We have a prestigious university (Stanford) here showing what science is all about. Ostensibly to force desert climes to become more comfortable and help sweating office workers in buildings that aren't adequately air-conditioned, cooling panels sound ineffective.
But they are radiating tiny amounts of energy back into space using wavelengths that ensure the air isn't heated on their way out. If you like this is the opposite of the carbon dioxide effect, where heat is trapped.

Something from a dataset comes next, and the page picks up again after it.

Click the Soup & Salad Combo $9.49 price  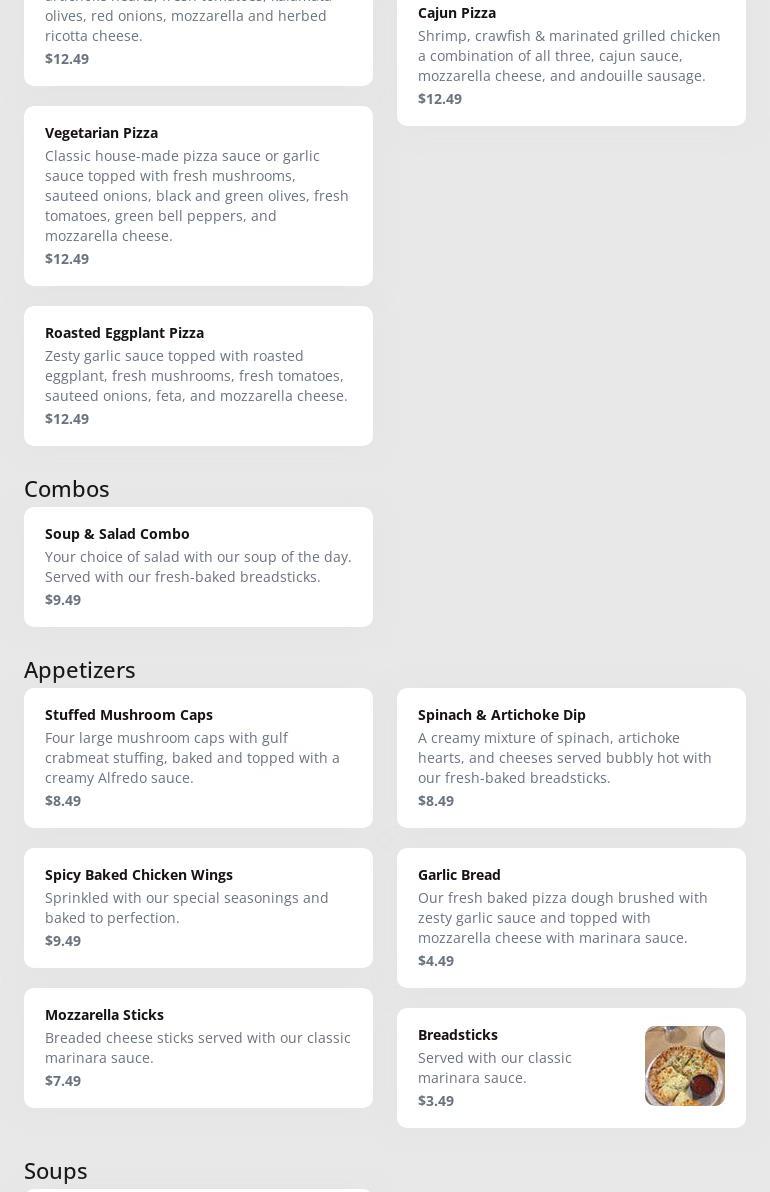pos(62,600)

When the sun shines on this surface the microscopic surface, nearly 100% is reflected, all within the narrow range of wavelengths that is required. "People usually see space as a source of heat from the sun, but away from the sun outer space is really a cold, cold place. We've developed a new type of structure that reflects the vast majority of sunlight, while at the same time it sends heat into that coldness, which cools man-made structures even in the daytime," said Shanhui Fan, the Professor of Electrical Engineering at Stanford.
His research team combine the thermal emitter with a solar reflector to achieve the highly efficient, nanophotonic structure needed. This structure combines quartz and silicon carbide to cool at up to 100W per m2. A solar panel generates the same amount of power from the same solar energy. Installation of this panel would be simpler however as it isn't plugged in to anything, it is passive in its operation. It's simply a "mirror."
Uses are manifold: cars and buildings are obvious targets, with the attraction reducing carbon footprints in hot regions where large amounts of power are needed to cool down every building, day and night.